TEXT SHOWN:
[start]
Favro's experiment of creating an experiential "reading" of the old and the new city will raise some eyebrows. In two narrative chapters at the beginning and the end, we see the city through the eyes of "a staunch Roman father" and his young son in 52 B.C., and revisit it in A.D. 14 with a young girl and her "elderly [senatorial] grandfather." Of course some questions need to go begging here. Would different peeople experience the city differently analogous to the many different receptions of Augustan art and poetry among different viewers and readers? Still, if intelligently used, I can see these two chapters, which are based on the detailed documentation and perceptive observations provided in the others, as a useful didactic supplement to many a class in Latin and in Roman history and civilization. In the dedication of his De Architectura to Augustus, Vitruvius expressed the sentiment ut maiestas imperii publicorum aedificiorum egregias haberet auctoritates. It is important to see that the resulting city of Rome was not a cold concept in stone, but, as we would say today, was user-friendly to and animated by real people; after all, to cite Nicholas Purcell again, "a city is people, not [just] architecture." Favro deserves credit for trying to bring the two together.

Ann Kuttner's study of the Boscoreale Cups is of a different stripe: it is written for a very scholarly audience and is closely argued. Her subject is an important one: the two cups are exquisite artifacts in their own right and, if one accepts the argument that they are based state monuments in stone, provide the only extensive example, other than the Ara Pacis, of historical/allegorical relief that is extant from Augustan times. Habent sua fata libri (for a libellus this one surely is not): at the time of Kuttner's initial manuscript, the two cups had been reported as missing in action since World War II and were accessible mostly through the splendid reproductions in the first publication by Héron de Villefosse in 1899. Quite unexpectedly, they turned up at the Louvre in late 1990 and Kuttner could study them first-hand&emdash;delays by publishers are a godsend, right? A different compensation for that delay is that this book has the Mother of All Indexes: 58 pages for 211 pages of text (and 92 of footnotes); one needs an index to the index. Another impediment is that, with the exception of the splendid reproductions of the cups, the plates are bunched together at the back of the book, and often not very attractively at that. Furthermore, it is to be regretted that their number had to be minimized.
[end]
WRITTEN INSTRUCTION:
Answer these questions from the review, one per line:
1. In what year is the opening narrative chapter of Favro's book set?
2. Where did the Boscoreale Cups turn up in late 1990?
3. How many pages long is the index in Kuttner's book?

DATA ROWS:
[start]
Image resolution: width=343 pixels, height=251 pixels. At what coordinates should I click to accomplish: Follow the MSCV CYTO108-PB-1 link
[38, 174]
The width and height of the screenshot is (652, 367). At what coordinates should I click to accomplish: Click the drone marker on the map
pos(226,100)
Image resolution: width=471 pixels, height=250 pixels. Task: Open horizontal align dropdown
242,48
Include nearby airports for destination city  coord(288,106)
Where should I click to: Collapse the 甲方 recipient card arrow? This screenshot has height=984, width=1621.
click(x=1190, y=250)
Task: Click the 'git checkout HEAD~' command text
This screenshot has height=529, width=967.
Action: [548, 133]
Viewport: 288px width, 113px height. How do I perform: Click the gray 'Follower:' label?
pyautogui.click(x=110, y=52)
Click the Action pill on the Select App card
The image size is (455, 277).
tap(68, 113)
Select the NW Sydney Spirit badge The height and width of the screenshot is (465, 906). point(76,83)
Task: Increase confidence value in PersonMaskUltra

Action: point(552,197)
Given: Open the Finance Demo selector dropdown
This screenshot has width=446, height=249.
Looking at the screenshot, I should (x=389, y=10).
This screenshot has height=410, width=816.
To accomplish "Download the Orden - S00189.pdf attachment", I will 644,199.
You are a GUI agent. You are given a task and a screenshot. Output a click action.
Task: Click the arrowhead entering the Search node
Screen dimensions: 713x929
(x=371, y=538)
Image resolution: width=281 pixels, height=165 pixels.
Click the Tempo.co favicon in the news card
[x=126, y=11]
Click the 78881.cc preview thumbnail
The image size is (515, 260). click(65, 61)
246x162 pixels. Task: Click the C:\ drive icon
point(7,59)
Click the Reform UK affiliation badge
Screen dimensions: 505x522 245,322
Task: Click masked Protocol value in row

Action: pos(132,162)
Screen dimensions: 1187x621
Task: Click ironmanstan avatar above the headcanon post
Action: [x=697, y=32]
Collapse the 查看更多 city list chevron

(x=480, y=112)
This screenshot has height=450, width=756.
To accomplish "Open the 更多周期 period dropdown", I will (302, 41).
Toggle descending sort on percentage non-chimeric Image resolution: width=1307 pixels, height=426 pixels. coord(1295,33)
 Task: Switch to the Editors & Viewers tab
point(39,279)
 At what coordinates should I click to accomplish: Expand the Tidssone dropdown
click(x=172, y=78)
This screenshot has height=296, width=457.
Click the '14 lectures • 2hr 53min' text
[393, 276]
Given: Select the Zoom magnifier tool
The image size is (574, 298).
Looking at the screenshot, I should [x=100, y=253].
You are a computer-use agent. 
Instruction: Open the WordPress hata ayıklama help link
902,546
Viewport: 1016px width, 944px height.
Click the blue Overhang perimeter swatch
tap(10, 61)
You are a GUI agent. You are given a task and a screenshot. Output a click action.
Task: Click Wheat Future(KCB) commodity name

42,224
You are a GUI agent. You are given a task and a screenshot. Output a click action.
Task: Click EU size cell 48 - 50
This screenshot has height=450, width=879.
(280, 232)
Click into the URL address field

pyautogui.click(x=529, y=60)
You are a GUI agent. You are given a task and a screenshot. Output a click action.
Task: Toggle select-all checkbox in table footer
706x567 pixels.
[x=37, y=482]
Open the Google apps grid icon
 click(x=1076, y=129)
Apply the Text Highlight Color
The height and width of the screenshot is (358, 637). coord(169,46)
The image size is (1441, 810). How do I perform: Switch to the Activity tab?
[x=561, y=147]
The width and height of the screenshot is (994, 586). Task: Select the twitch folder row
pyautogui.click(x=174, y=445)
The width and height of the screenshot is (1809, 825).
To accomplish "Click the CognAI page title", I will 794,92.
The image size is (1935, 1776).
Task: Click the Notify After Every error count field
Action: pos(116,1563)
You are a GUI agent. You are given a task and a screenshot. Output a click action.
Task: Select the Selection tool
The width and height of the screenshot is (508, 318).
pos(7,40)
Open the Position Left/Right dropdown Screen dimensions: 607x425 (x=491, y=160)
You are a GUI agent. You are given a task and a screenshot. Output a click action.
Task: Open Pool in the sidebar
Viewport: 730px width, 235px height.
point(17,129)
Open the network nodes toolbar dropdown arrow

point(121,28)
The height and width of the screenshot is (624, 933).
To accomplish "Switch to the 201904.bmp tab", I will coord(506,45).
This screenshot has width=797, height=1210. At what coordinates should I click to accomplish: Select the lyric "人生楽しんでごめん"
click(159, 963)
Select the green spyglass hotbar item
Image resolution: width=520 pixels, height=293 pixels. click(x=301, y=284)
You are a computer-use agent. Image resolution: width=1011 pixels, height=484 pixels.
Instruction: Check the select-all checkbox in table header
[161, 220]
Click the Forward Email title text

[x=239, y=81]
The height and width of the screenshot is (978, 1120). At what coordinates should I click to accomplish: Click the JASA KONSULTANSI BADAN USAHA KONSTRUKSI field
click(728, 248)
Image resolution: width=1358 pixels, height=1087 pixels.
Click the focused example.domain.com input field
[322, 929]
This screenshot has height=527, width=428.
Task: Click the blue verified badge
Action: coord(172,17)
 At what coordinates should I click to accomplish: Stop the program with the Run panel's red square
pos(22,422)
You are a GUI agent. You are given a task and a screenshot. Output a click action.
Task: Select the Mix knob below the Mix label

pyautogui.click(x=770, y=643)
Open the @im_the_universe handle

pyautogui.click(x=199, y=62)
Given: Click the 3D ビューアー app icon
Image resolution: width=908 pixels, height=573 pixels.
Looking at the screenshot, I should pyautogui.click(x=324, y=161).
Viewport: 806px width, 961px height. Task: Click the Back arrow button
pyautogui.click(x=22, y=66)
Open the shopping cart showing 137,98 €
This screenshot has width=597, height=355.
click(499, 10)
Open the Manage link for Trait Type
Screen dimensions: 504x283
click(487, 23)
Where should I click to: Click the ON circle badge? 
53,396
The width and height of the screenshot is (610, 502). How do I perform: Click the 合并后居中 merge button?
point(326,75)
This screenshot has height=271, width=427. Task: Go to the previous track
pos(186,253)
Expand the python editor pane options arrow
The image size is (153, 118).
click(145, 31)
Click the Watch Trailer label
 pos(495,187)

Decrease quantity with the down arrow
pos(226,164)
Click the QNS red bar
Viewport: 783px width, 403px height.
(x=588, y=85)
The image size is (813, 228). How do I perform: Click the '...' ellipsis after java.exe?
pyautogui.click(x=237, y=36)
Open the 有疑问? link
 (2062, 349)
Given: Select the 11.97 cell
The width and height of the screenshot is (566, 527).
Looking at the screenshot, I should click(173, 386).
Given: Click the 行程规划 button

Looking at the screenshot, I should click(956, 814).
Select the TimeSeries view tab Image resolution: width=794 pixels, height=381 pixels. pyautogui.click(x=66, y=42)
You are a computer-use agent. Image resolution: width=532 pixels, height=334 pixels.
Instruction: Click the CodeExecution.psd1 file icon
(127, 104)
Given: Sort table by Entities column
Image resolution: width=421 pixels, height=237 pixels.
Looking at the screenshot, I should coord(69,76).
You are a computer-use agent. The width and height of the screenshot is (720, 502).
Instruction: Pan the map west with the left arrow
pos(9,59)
[end]
ANSWER FOR THIS EXERCISE:
1. 52 B.C.
2. At the Louvre.
3. 58 pages.